25 Gramm pro Woche ist das Maximum

Auf einer Liste hält Onofre fest, wer wie viel Marihuana kauft. 25 Gramm die Woche sind das Limit pro Mitglied. „Das schafft keiner. Unser Rekord liegt bei 15 Gramm." Das Einkaufslimit soll verhindern, dass das Gras teuer weiterverkauft wird.

Während Onofre hinter dem Tresen sitzt und auf einer Waage die Mengen abmisst, klingelt es alle paar Minuten. Auf einem kleinen Bildschirm der Gegensprechanlage kontrolliert er die Neuankömmlinge. Es sind durchgehend junge Leute. Doch die Altersstruktur der aktuell etwa 125 Mitglieder sei gemischt, meint Onofre. „Unsere älteren Mitglieder mögen es nicht, gesehen zu werden. Sie kommen meist tagsüber, versorgen sich schnell mit Gras und verschwinden wieder."

Ausflug auf den Schwarzmarkt

Es ist 22 Uhr. Die Brüder sperren den Club ab. In einer Bar nebenan sitzen ein paar ältere Herrschaften. Man grüßt sich freundlich.

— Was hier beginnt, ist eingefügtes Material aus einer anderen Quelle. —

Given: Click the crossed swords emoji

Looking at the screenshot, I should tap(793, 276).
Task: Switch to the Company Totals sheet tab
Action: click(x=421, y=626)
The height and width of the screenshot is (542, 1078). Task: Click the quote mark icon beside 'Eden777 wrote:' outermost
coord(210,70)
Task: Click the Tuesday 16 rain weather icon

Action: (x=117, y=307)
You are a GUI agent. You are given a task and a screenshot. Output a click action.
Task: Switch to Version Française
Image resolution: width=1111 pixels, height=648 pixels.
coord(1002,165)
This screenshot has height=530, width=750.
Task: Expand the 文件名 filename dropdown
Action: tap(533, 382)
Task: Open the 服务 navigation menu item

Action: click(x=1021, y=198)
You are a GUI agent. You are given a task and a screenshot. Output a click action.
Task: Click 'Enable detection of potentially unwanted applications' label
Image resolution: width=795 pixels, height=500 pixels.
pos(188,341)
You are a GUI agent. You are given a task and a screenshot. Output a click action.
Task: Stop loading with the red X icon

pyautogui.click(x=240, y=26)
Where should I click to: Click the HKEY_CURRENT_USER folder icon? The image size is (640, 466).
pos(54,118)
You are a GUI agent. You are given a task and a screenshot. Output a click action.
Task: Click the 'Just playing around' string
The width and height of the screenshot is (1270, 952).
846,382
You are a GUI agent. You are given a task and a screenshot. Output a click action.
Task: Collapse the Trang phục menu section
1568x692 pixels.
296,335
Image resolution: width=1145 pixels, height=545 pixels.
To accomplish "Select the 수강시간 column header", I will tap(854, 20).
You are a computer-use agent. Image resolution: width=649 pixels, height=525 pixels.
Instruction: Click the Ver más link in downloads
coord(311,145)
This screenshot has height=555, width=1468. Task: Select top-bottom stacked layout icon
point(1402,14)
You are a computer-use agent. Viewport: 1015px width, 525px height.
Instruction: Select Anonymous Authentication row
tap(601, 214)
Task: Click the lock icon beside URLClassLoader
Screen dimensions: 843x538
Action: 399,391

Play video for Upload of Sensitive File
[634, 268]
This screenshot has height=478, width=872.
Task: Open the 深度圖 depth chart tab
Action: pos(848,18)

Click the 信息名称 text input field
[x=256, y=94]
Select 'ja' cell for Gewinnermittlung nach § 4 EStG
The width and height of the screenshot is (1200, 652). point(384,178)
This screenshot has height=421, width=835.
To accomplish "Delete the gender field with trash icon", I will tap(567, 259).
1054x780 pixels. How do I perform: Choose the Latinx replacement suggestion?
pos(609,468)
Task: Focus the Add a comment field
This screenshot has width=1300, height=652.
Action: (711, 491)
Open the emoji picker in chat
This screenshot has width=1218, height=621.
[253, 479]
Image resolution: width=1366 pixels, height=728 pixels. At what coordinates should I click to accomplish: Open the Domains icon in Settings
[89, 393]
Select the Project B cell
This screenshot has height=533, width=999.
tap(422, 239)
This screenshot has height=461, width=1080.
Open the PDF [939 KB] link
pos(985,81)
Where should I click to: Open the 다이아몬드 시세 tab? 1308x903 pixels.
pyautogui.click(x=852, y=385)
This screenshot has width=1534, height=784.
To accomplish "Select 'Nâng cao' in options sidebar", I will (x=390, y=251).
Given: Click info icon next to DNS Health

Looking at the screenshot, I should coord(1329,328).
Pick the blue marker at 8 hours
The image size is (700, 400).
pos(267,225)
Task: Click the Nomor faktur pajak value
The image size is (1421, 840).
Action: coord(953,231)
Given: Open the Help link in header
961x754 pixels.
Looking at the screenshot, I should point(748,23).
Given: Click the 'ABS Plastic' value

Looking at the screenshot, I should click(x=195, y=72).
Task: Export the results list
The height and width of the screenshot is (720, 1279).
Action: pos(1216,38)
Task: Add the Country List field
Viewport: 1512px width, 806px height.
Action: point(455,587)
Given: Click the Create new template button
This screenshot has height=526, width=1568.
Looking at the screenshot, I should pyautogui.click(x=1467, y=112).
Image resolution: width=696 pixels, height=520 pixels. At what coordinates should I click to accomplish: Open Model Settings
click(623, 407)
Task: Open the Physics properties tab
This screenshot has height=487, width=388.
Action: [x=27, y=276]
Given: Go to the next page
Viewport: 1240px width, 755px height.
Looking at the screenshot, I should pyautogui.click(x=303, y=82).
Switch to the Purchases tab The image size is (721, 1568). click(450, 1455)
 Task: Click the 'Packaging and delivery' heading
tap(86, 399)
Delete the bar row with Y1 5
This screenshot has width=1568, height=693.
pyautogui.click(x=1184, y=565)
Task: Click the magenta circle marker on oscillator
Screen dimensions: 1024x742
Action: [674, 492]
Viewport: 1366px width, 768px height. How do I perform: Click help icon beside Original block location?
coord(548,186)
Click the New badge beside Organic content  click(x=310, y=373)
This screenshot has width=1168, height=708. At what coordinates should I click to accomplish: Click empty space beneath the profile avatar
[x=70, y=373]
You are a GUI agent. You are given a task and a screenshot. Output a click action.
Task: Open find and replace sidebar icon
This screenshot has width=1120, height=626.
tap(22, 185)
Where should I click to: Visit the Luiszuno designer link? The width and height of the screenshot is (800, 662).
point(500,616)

Zum Abschluss der Cannabis-Tour zeigt Onofre noch den Schwarzmarkt. Wir fahren durch Corea, einer der sozialen Brennpunkte in Palma. „Hier baut fast jeder Cannabis an. Wenn du an diese Tür klopfst, kommst du in eine Art Marihuana-Supermarkt", sagt Onofre und deutet auf ein Haus. Mit dem Reporter hineingehen will er nicht.

Wir fahren weiter nach Son Banya. „Im FAN gibt es Klamotten, bei Mercapalma Gemüse und direkt dahinter Drogen", sagt Onofre. Während im Einkaufszentrum und auf dem Areal des Großmarktes kaum noch ein Licht brennt, tobt das Leben im Elendsviertel. Mehrere Autos fahren die einzige, von Schlaglöchern übersäte Straße der Barackensiedlung entlang. „Halt bloß nicht an", sagen die Brüder leicht panisch. Ab und zu seien sie hier gewesen, um kleine Mengen Marihuana zu testen. Es sei aber das Geld nicht wert. „Dafür gibt es hier das beste Kokain der Insel."

Junge Männer laufen über die Straße und schauen uns hinterher. Wir fahren an Frauen und einer Gruppe spielender Kinder vorbei. Am Ende der Straße biegen wir um einen Block und manövrieren uns in einen Hinterhof. Abgefackelte Autos stehen herum, ein kleiner Hund bellt unentwegt. Wir wenden und verlassen fluchtartig das Drogendorf. Dass man als Cannabis-Liebhaber hier nicht ­einkaufen mag, ist verständlich. Im Raucherclub geht es auf jeden Fall entspannter zu.